= Martin Ingram =

British covert military intelligence agent

Martin Ingram is the pseudonym of ex-British Army soldier Ian Hurst, who served in the Intelligence Corps and Force Research Unit (FRU). He has made a number of allegations about the FRU and its conduct of the British Army, its operations in Northern Ireland via the FRU, and against figures in the Provisional Irish Republican Army (IRA) and Sinn Féin.

==Background==
Born in Greater Manchester in October 1960, Ingram joined the Parachute Regiment in 1980, and was thereafter recruited by the Intelligence Corps. At the completion of his training Ingram was promoted to lance corporal. Ingram was posted to 121 Intelligence unit in Northern Ireland in late 1981, where his main job was to input Royal Ulster Constabulary intelligence documents into a British military intelligence database at Thiepval Barracks. A few months later, he was moved to another department that focused on gathering intelligence on Loyalist paramilitaries in north Belfast. In 1982, Ingram was posted to Ebrington Barracks in Derry to work as an intelligence analyst for the Force Research Unit and was promoted to corporal. Ingram moved to England in the summer of 1984 for personal reasons and continued to work in the field counter terrorism, which included a six month tour of duty in Belize to monitor developments in Sandinista Nicaragua. Ingram was promoted to sergeant in 1986 and returned to Northern Ireland in 1987 to work as a covert agent handler for the Force Research Unit while being based out of RAF St Angelo.

Ingram left Northern Ireland for the final time in late September 1990 and applied for Premature Voluntary Retirement from the British military the following year. Regarding his motive for leaving the British Army, Ingram would later claim that he became romantically involved with his future wife in the late 1980s while posted in Northern Ireland, and the fact her family in County Donegal had Irish Republican sympathies would have had a negative effect on his career prospects if he had continued working for British military intelligence. By the early 2000s, Ingram was living in County Tipperary.

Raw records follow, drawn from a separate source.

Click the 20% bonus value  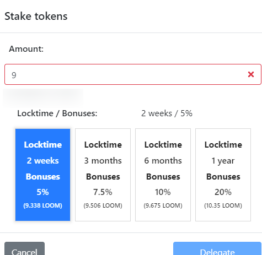tap(223, 192)
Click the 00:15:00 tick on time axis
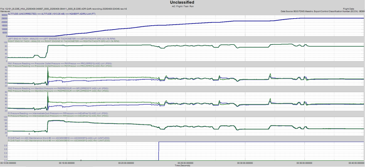This screenshot has width=365, height=167. tap(67, 163)
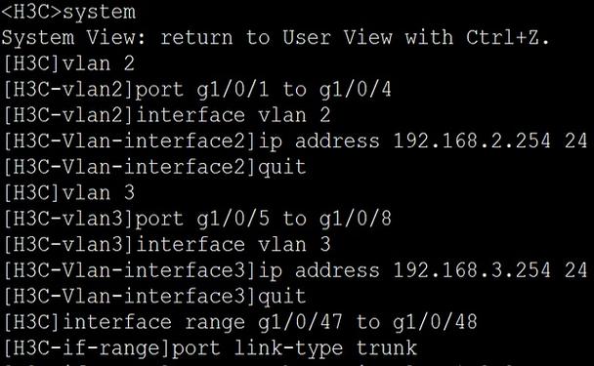Click the '<H3C>' user view prompt
Screen dimensions: 594x366
pyautogui.click(x=31, y=12)
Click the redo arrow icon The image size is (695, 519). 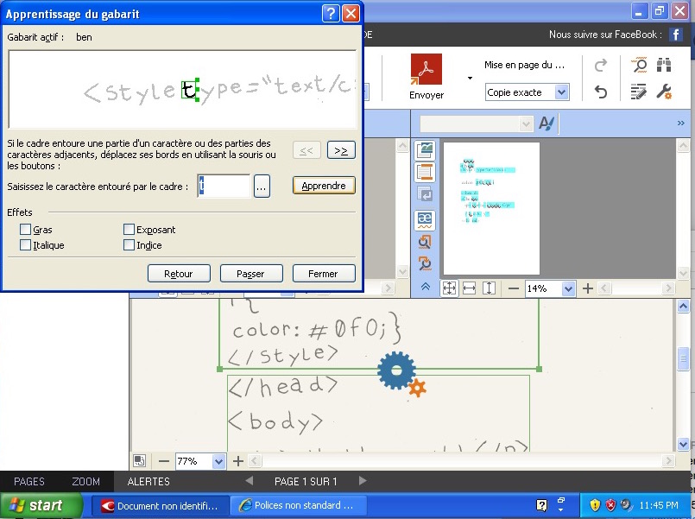[601, 66]
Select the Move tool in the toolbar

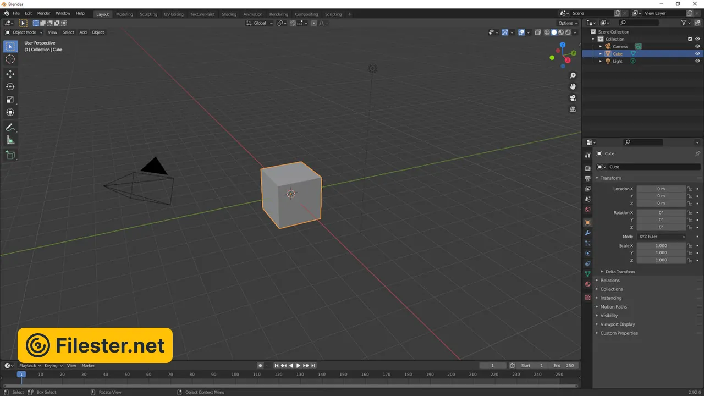point(10,74)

==British intelligence whistleblower==
In 1999, Ingram gave a series of interviews to The Sunday Times describing his time as a British covert military intelligence agent, such as how Force Research Unit operators worked closely on missions with elite units such as the Special Air Service and the 14th Intelligence Company and the methods FRU members used to entice potential agents to work for them. Ingram also described how FRU operators were granted special privileges in the course of their work, such as the power to overrule senior officers in ordering an area to be cleared of regular security force patrols or by requesting immediate helicopter cover. Ingram additionally revealed that the top undercover agent inside the IRA was a man with the codename "Stakeknife", who had been working for the FRU since the late 1970s on an annual salary of £60,000 per year.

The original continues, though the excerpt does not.